Preparation Time: 15 minutes
Expense: 3,50 Euros
Pappa al Pomodoro (bread and tomato soup) is another bread-based recipe. Tasty, simple, healthy, quick to prepare, and inexpensive are the main characteristics of this recipe. As usual, the pappa was born during times of hardships from the will of peasants to eat well no matter what. Centuries of wisdom at your table so you can enjoy a tasty alternative to the tomato soup with cheese sandwich. Pappa al pomodoro is also great cold during summer days, and is a corroborating dish during cold winter days.
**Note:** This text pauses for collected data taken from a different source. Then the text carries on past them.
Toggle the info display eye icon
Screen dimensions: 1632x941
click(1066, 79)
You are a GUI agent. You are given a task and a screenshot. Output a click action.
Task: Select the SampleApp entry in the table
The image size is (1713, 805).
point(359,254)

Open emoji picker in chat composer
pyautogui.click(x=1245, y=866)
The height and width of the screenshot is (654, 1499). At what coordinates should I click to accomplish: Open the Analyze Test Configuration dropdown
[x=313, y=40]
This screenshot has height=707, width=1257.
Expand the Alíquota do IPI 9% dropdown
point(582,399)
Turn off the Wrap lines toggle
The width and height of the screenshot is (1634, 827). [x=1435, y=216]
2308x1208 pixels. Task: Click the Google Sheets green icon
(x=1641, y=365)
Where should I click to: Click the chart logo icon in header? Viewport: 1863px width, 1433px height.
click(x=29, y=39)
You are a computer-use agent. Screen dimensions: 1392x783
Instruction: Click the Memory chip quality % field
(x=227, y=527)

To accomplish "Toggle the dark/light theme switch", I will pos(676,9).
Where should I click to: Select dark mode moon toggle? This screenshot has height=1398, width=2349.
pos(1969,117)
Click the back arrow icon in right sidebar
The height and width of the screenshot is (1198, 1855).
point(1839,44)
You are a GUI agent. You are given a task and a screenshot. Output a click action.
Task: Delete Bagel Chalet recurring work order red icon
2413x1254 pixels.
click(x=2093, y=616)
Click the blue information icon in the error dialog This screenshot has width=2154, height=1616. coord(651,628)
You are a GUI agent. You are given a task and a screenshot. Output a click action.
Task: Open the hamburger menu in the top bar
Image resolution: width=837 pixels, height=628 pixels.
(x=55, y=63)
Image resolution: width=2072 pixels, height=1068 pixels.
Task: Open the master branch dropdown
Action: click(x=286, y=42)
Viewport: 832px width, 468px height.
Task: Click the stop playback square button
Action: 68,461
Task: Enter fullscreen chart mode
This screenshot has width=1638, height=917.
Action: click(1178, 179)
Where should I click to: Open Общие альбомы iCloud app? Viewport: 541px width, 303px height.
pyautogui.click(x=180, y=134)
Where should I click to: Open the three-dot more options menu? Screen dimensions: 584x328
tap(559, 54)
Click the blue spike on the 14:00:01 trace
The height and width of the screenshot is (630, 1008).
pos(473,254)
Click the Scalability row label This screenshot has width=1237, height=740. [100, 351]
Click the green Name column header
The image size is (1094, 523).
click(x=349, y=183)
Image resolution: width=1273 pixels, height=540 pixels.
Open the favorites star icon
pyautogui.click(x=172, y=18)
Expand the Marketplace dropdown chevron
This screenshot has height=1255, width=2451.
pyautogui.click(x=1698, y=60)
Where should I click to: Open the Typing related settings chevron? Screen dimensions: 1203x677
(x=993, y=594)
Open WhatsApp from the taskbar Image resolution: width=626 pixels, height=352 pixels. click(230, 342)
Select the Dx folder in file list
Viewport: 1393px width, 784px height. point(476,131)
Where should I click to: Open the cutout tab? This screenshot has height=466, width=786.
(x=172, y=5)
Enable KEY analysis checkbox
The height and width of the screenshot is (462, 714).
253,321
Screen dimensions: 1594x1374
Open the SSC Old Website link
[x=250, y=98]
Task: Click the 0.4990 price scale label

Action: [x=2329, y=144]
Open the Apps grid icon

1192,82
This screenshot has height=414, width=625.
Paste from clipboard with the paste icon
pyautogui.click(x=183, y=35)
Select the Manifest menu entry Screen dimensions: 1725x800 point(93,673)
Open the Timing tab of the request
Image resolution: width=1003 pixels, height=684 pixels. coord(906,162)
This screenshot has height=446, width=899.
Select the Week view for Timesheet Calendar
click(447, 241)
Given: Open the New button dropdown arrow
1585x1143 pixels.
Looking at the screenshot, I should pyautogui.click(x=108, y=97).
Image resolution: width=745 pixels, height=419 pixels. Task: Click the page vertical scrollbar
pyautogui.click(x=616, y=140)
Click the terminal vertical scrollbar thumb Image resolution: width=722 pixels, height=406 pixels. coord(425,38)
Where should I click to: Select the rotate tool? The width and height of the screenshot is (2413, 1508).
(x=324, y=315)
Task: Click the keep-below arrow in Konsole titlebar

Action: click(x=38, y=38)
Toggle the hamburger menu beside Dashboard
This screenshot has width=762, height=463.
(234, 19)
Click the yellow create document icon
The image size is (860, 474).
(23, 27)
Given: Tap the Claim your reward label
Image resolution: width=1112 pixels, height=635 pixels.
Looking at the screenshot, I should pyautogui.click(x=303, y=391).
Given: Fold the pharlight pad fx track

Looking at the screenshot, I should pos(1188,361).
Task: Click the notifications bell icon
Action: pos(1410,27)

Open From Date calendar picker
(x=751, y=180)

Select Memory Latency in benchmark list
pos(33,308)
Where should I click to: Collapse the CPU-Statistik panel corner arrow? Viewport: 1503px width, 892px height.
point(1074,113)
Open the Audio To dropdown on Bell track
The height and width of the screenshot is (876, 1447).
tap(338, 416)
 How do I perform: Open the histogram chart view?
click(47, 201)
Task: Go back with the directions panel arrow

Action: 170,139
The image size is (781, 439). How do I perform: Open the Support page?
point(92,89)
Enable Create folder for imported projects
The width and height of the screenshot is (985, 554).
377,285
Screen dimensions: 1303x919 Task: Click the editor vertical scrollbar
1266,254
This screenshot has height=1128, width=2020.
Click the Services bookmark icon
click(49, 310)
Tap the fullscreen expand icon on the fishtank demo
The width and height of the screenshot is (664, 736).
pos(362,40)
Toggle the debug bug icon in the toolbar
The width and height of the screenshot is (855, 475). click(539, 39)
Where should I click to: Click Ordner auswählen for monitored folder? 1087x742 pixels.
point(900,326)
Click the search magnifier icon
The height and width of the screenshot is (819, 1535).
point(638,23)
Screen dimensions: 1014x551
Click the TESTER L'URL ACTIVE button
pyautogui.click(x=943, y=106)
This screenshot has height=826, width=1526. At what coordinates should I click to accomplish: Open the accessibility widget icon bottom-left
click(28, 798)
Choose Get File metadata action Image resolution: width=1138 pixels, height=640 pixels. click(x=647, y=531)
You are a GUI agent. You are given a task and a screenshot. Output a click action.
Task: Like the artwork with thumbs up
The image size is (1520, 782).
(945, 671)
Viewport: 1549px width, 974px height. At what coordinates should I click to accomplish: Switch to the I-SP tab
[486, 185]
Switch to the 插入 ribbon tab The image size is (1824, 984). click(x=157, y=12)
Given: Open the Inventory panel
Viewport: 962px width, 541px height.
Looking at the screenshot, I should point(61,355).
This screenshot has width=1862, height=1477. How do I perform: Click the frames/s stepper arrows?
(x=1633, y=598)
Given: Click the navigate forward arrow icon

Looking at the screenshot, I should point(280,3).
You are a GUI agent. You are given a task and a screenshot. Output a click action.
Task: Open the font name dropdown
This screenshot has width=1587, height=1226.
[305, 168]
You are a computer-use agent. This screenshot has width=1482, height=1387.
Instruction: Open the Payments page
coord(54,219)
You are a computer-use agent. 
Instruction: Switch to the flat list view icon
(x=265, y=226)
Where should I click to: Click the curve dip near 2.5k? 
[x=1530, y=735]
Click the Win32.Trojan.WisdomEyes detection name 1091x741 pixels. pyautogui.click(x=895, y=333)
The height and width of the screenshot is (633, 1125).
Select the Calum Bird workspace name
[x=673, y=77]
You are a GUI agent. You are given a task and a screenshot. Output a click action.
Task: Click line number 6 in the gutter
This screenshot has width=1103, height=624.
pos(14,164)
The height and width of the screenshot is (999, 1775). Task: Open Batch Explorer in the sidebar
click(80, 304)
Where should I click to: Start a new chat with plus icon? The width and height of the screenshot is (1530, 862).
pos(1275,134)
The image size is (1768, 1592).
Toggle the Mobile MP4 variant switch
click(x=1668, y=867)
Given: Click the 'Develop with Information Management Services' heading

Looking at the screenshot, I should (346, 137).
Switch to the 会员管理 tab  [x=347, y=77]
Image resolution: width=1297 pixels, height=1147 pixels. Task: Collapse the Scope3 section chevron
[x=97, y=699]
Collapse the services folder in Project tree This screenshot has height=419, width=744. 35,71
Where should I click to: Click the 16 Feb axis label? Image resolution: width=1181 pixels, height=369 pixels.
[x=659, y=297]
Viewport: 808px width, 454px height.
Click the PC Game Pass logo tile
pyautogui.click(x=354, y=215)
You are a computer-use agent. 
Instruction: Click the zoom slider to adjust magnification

– 1 loaf of (stale) artisan bread cut up into cubes half a kilo (1 pound)
– 4 large ripe tomatoes or a can of peeled or diced tomatoes
– 2 large cloves of garlic
– few leaves of basil
– extra virgin olive oil
– salt to taste
The bread should be stale for this recipe, so save your bread leftovers in a cloth bag, they will come in handy. Alternatively you can use fresh bread. Pour three tablespoons of extra virgin olive oil in a medium pan and add the minced garlic. Heat up the oil without letting it fry the garlic by stirring continuously. After few minutes add the diced tomatoes or the can of tomatoes. Continue to stir while increasing the heat to bring to a boil. When boiling, add a pinch of salt and reduce the heat to a gentle boil. Wait ten minutes or until the tomato starts darkening, then add the shredded basil leaves. Let cook for a minute then add the bread and keep stirring. Should it absorbe too much water and become too dry, add a little boiling water in the pan. Be careful not to add too much, as the consistency has to be pretty thick. Adjust salt if needed and serve adding a swirl of raw olive oil on top of each plate.
For summer days you can also let it cool at room temperature then store in the fridge for an hour or so. It should not be too cold. Buon appetito!